[Stored entries]
────────

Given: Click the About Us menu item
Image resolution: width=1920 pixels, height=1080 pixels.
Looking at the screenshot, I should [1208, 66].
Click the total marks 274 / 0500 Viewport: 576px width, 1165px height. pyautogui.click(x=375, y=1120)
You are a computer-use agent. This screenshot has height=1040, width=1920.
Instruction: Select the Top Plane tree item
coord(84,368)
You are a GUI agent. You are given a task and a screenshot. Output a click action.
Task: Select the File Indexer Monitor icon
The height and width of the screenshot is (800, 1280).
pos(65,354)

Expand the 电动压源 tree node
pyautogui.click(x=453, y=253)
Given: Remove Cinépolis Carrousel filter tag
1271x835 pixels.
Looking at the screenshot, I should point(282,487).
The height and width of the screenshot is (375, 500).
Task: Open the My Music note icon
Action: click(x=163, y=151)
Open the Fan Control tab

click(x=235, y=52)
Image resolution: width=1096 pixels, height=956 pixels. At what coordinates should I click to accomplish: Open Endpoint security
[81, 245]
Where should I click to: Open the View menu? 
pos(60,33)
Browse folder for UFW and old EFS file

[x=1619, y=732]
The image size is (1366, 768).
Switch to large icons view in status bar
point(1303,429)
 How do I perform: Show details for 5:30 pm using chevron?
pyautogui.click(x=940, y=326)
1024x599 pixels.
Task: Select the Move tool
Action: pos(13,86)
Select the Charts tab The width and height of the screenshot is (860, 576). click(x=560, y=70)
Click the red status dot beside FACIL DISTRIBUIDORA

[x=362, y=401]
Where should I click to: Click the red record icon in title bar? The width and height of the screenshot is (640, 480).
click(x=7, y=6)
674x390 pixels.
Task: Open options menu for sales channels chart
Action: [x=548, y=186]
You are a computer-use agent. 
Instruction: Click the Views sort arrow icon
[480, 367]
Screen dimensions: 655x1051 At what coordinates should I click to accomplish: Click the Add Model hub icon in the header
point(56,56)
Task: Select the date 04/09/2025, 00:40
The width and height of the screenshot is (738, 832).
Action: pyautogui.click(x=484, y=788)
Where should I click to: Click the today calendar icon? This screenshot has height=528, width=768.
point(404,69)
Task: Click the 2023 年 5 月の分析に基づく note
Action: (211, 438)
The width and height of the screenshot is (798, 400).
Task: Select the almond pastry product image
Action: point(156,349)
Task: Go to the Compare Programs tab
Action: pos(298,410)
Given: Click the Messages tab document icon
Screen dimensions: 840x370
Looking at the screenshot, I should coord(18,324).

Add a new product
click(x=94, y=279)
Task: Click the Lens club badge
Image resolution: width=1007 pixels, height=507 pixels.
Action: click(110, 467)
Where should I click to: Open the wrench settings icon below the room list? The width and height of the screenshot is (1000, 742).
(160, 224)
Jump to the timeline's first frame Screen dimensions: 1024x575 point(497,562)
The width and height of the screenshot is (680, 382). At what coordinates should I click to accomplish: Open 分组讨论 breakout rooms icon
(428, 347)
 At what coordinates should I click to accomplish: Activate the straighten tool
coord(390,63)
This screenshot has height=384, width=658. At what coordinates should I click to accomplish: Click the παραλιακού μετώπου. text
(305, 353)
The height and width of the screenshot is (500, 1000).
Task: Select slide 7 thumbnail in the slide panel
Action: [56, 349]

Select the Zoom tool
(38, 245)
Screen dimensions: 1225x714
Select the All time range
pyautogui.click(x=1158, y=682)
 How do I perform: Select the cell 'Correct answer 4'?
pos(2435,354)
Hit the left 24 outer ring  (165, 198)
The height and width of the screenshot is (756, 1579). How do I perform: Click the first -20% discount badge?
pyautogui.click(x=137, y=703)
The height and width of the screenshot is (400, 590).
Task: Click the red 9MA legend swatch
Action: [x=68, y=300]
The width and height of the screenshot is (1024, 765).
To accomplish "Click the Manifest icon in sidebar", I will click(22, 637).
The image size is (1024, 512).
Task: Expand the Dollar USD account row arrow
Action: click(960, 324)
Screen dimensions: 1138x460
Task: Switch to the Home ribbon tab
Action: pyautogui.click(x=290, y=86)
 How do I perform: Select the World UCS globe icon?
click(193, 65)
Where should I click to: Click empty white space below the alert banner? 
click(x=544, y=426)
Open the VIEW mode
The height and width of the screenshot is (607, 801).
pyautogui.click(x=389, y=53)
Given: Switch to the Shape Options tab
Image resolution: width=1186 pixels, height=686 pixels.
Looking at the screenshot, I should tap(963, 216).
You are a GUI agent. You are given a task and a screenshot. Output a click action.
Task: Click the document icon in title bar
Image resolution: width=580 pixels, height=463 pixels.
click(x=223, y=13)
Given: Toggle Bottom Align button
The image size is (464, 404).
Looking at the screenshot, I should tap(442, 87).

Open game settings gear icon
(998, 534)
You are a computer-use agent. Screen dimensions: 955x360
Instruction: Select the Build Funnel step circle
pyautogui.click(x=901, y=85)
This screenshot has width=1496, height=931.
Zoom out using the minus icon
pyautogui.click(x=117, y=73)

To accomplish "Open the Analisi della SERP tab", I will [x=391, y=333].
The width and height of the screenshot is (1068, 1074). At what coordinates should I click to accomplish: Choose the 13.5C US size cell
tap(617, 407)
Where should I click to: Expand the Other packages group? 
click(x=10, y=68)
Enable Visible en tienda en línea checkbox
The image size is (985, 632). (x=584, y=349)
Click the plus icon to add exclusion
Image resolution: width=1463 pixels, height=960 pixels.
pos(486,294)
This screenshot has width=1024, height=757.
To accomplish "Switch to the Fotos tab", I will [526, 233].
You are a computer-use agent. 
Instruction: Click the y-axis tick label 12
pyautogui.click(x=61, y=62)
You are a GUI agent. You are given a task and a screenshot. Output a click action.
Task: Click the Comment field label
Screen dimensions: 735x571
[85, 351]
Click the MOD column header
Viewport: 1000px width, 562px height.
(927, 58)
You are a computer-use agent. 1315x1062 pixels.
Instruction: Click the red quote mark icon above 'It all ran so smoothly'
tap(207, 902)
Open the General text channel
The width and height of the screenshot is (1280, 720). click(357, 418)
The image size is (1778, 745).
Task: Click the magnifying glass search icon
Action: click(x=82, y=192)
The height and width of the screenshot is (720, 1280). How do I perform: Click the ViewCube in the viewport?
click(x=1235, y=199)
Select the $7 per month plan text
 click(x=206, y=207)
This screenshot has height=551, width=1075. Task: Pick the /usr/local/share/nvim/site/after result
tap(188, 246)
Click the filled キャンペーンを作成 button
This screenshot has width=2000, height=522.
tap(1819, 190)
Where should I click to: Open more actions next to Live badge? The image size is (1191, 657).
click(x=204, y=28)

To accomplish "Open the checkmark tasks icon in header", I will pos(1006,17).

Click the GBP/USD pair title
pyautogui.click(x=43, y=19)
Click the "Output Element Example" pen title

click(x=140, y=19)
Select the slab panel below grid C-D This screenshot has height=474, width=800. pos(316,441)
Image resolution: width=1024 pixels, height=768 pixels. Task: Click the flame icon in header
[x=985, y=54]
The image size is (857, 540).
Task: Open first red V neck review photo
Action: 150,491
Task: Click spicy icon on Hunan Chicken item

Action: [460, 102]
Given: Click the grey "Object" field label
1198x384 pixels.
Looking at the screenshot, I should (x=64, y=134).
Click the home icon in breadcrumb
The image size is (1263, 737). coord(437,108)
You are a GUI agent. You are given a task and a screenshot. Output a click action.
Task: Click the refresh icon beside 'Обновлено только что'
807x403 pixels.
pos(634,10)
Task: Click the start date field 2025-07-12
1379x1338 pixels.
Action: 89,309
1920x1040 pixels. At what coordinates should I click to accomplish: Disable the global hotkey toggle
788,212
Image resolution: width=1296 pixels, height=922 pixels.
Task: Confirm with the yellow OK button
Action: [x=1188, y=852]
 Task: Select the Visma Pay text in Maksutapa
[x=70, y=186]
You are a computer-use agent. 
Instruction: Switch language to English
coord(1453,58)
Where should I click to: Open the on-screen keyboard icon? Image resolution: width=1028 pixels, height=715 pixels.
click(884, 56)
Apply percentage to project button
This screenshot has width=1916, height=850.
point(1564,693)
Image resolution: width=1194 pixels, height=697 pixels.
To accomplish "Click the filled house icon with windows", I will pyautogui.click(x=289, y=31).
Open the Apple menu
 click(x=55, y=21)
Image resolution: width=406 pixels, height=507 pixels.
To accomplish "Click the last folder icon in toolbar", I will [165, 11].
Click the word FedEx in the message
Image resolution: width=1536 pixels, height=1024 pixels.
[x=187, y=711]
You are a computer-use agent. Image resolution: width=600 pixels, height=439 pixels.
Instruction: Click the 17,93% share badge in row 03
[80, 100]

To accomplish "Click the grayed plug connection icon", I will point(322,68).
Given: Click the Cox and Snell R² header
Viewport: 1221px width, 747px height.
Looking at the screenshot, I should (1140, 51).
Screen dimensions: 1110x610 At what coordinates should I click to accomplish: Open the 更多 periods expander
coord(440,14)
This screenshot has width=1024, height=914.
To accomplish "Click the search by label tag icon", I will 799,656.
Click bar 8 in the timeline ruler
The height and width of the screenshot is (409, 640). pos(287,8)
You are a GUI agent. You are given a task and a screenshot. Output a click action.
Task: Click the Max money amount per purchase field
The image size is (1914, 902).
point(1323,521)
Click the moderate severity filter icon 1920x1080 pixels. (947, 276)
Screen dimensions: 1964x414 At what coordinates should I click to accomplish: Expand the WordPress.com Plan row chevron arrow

────────

◆ Your instructions
Every line above that has the string "filled" needs to be copied.

◆ Response for this exercise
Click the filled キャンペーンを作成 button
To accomplish "Click the filled house icon with windows", I will pyautogui.click(x=289, y=31).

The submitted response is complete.